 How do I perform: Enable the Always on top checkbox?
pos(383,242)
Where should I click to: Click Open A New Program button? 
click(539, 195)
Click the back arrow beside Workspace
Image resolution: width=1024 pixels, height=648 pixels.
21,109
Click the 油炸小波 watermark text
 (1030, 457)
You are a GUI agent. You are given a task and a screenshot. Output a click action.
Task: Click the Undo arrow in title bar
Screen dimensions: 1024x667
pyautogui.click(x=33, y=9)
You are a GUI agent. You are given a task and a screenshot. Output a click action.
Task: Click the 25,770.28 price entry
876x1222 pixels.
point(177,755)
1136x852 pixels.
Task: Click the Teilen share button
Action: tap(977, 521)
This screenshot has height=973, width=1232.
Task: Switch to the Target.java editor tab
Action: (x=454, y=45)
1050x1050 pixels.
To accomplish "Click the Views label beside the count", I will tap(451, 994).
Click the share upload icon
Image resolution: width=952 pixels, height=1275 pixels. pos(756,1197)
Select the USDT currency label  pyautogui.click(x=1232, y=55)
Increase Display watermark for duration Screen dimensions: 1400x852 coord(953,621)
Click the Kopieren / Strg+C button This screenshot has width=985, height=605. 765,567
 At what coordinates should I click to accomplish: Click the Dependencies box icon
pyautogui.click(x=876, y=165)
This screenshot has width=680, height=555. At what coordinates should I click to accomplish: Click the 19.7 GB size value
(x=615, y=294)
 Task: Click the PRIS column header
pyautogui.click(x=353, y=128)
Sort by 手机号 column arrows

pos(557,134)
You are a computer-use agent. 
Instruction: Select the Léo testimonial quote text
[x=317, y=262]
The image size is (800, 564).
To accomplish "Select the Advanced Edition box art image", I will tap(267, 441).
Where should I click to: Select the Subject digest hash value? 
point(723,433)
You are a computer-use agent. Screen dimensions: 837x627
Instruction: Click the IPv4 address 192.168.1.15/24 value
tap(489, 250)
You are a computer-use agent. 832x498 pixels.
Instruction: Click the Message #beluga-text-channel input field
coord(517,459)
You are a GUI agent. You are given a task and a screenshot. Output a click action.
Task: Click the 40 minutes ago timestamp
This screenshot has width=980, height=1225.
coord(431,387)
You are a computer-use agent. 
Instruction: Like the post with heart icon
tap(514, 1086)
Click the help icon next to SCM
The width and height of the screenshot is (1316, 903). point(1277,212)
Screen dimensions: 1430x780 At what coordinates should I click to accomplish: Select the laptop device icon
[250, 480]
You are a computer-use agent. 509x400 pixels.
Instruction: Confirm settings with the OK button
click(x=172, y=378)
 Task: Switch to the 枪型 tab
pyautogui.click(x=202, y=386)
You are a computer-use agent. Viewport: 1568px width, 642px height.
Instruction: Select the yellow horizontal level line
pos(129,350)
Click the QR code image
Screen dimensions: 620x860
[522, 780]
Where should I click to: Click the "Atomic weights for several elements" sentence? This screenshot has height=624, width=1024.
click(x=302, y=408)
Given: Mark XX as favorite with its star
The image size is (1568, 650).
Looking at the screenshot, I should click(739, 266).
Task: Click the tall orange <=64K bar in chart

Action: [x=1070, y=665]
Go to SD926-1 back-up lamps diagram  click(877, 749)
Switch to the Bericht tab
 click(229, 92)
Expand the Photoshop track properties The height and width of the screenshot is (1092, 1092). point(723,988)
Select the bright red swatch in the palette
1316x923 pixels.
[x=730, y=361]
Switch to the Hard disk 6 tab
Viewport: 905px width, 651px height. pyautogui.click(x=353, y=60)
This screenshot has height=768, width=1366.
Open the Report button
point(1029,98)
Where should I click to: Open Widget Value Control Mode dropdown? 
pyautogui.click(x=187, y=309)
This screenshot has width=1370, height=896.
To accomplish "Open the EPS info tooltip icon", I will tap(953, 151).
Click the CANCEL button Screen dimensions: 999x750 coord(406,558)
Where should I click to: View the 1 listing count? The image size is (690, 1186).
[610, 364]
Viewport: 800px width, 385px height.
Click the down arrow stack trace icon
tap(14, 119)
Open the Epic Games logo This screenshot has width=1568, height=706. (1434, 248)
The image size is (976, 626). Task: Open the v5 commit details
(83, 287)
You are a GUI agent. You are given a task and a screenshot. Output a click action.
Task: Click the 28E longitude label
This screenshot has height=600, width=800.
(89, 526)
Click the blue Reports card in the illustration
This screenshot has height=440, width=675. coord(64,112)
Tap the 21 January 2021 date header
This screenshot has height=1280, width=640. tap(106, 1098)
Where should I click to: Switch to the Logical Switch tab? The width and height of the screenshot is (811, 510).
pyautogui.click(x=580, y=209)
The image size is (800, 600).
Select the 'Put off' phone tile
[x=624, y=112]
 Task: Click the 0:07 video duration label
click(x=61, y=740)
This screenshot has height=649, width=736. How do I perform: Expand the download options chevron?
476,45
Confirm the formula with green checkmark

· · ·

*Problem requirements:*
Every line of the listing should be reproduced exactly.

*Answer space:*
 How do I perform: Enable the Always on top checkbox?
pos(383,242)
Where should I click to: Click Open A New Program button? 
click(539, 195)
Click the back arrow beside Workspace
Image resolution: width=1024 pixels, height=648 pixels.
21,109
Click the 油炸小波 watermark text
 (1030, 457)
You are a GUI agent. You are given a task and a screenshot. Output a click action.
Task: Click the Undo arrow in title bar
Screen dimensions: 1024x667
pyautogui.click(x=33, y=9)
You are a GUI agent. You are given a task and a screenshot. Output a click action.
Task: Click the 25,770.28 price entry
876x1222 pixels.
point(177,755)
1136x852 pixels.
Task: Click the Teilen share button
Action: tap(977, 521)
This screenshot has height=973, width=1232.
Task: Switch to the Target.java editor tab
Action: (x=454, y=45)
1050x1050 pixels.
To accomplish "Click the Views label beside the count", I will tap(451, 994).
Click the share upload icon
Image resolution: width=952 pixels, height=1275 pixels. pos(756,1197)
Select the USDT currency label  pyautogui.click(x=1232, y=55)
Increase Display watermark for duration Screen dimensions: 1400x852 coord(953,621)
Click the Kopieren / Strg+C button This screenshot has width=985, height=605. 765,567
 At what coordinates should I click to accomplish: Click the Dependencies box icon
pyautogui.click(x=876, y=165)
This screenshot has width=680, height=555. At what coordinates should I click to accomplish: Click the 19.7 GB size value
(x=615, y=294)
 Task: Click the PRIS column header
pyautogui.click(x=353, y=128)
Sort by 手机号 column arrows

pos(557,134)
You are a computer-use agent. 
Instruction: Select the Léo testimonial quote text
[x=317, y=262]
The image size is (800, 564).
To accomplish "Select the Advanced Edition box art image", I will tap(267, 441).
Where should I click to: Select the Subject digest hash value? 
point(723,433)
You are a computer-use agent. Screen dimensions: 837x627
Instruction: Click the IPv4 address 192.168.1.15/24 value
tap(489, 250)
You are a computer-use agent. 832x498 pixels.
Instruction: Click the Message #beluga-text-channel input field
coord(517,459)
You are a GUI agent. You are given a task and a screenshot. Output a click action.
Task: Click the 40 minutes ago timestamp
This screenshot has width=980, height=1225.
coord(431,387)
You are a computer-use agent. 
Instruction: Like the post with heart icon
tap(514, 1086)
Click the help icon next to SCM
The width and height of the screenshot is (1316, 903). point(1277,212)
Screen dimensions: 1430x780 At what coordinates should I click to accomplish: Select the laptop device icon
[250, 480]
You are a computer-use agent. 509x400 pixels.
Instruction: Confirm settings with the OK button
click(x=172, y=378)
 Task: Switch to the 枪型 tab
pyautogui.click(x=202, y=386)
You are a computer-use agent. Viewport: 1568px width, 642px height.
Instruction: Select the yellow horizontal level line
pos(129,350)
Click the QR code image
Screen dimensions: 620x860
[522, 780]
Where should I click to: Click the "Atomic weights for several elements" sentence? This screenshot has height=624, width=1024.
click(x=302, y=408)
Given: Mark XX as favorite with its star
The image size is (1568, 650).
Looking at the screenshot, I should click(739, 266).
Task: Click the tall orange <=64K bar in chart

Action: [x=1070, y=665]
Go to SD926-1 back-up lamps diagram  click(877, 749)
Switch to the Bericht tab
 click(229, 92)
Expand the Photoshop track properties The height and width of the screenshot is (1092, 1092). point(723,988)
Select the bright red swatch in the palette
1316x923 pixels.
[x=730, y=361]
Switch to the Hard disk 6 tab
Viewport: 905px width, 651px height. pyautogui.click(x=353, y=60)
This screenshot has height=768, width=1366.
Open the Report button
point(1029,98)
Where should I click to: Open Widget Value Control Mode dropdown? 
pyautogui.click(x=187, y=309)
This screenshot has width=1370, height=896.
To accomplish "Open the EPS info tooltip icon", I will tap(953, 151).
Click the CANCEL button Screen dimensions: 999x750 coord(406,558)
Where should I click to: View the 1 listing count? The image size is (690, 1186).
[610, 364]
Viewport: 800px width, 385px height.
Click the down arrow stack trace icon
tap(14, 119)
Open the Epic Games logo This screenshot has width=1568, height=706. (1434, 248)
The image size is (976, 626). Task: Open the v5 commit details
(83, 287)
You are a GUI agent. You are given a task and a screenshot. Output a click action.
Task: Click the 28E longitude label
This screenshot has height=600, width=800.
(89, 526)
Click the blue Reports card in the illustration
This screenshot has height=440, width=675. coord(64,112)
Tap the 21 January 2021 date header
This screenshot has height=1280, width=640. tap(106, 1098)
Where should I click to: Switch to the Logical Switch tab? The width and height of the screenshot is (811, 510).
pyautogui.click(x=580, y=209)
The image size is (800, 600).
Select the 'Put off' phone tile
[x=624, y=112]
 Task: Click the 0:07 video duration label
click(x=61, y=740)
This screenshot has height=649, width=736. How do I perform: Expand the download options chevron?
476,45
Confirm the formula with green checkmark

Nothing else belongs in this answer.